▸ **EXTRACT**
↓

Well, the 9 week crash cycle was more or less a non-event as there was not really a macroeconomical trigger for it. The job report report was a disappointment but the revision for November showed 4,000 jobs were added that month, compared with the initial estimate that 11,000 were lost. That was the first job growth in two years.
Anyway, we stick to our bullish outlook as all of our Trend Indicators are extremly bullish at the moment. For the short term the Trend Trader Index is back on track, the mid-term Global Future Trend Index continued to grow strong last week and our Global Future Long Term Trend Index shows that the technical bull market is still in force.
This trend is widley confirmed by breadth as the High-Low Index Weekly is showing improvement as there are hardly any new lows and many stocks are reaching a new highs at the moment. Also the Advance-Decline Line Daily and the Advance-Decline Line Weekly reached a new high, which is confirmed by the Advance-Decline Volume Line. Upvolume is still dominating Downvolume in the mid and short term time horizon. The MACD is still above 0 and gaining momentum as well. Global Momentum continued to improve, now reaching a reading of 21% compared to 10.5% last week. If global Momentum will reach 30% a strong buy signal will be generated by our new WSC Global ETF Momentum Strategy.
After the strong rally last week the market is quite overbought accoring to our Upside-/Downside Volume Ratio, the Advance-/Decline Ratio Daily and the Global Futures Advance-Deline Indicator. Also Dumb Money is quite optimistic if we have a look to our ISEE Equity Call/Put Ratio, the Daily Put/Call Ratio All CBOE Options, the Global Futures Trading Index and the Global Futures Large Block Index.
But we will ignore those trend breaking divergences as long the trend is confirmed by breadth. Also we expect the powerful 48 week cycle (week 15.01.2010) to help the market to overcome the oversold condition. Any weaknesses should be reagarded as a great buying opportunity. Stay tuned!
(January 17th) Last week the bullish 48 week cycle helped the market to overcome their quite overbought condition, before U.S. stocks lost ground. On Jan 14th the S&P 500 was climbing to 1,148.46, the highest level since October 2008 before retreating on Friday. For the week the broad U.S. index lost less than 1 percent, closing at 1136.03. The Dow Jones Industrial Average lost 8.45, or 0.1 percent, to 10,609.56 and the Nasdaq shed 1.26% percent for the week.
Well, looking at both the daily and weekly Trend Indicators (Trend Trader Index, Global Future Trend Index and Global Future Long Term Trend Index), the uptrend has not been diminished in any way. The trend is still confirmed by market breadth if we have a look at the Trin Weekly and the High-Low Index Weekly, which was climbing to a new high last week, showing the market could be strong enough to break through the powerful Fibonacci Retracement-Level at 176.4% (Charts of Interest) in the long run.
But we expect some headwinds, if we will approach it. The Trend is also confirmed by Volume (Upside-/Downside Volume Weekly) and more stocks have been advancing than declining, indicating that the tape is still going strong. Well the MACD is growing slow indicating that momentum is likely to slow down and also our Global Momentum retreated, reaching a reading of 15% at the moment.

↑

▸ **SET PROBLEM**
Render this sentence from the market update in Spanish: "That was the first job growth in two years." The listing after the market update plays no part in this work.

▸ **DATASET EXCERPT**
↓

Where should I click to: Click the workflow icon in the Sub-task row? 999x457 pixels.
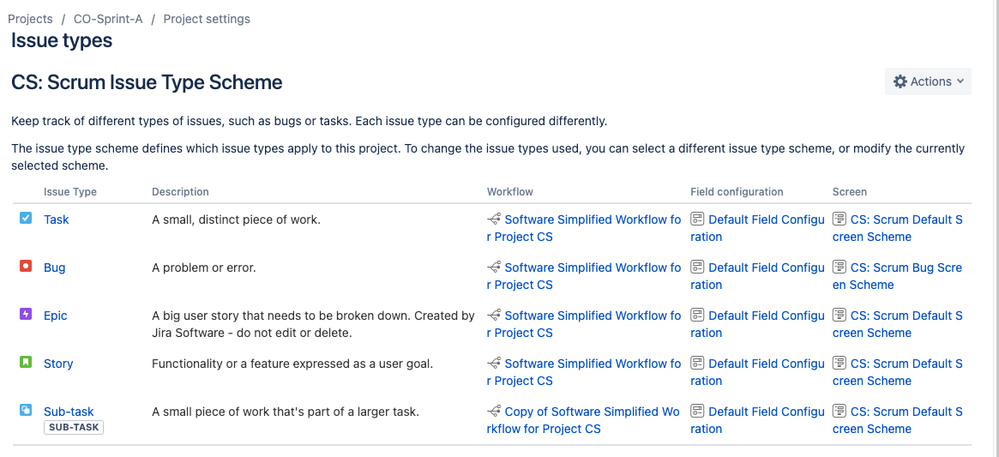(x=494, y=411)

↑

▸ **REPLY TO THE TASK**
Ese fue el primer crecimiento del empleo en dos años.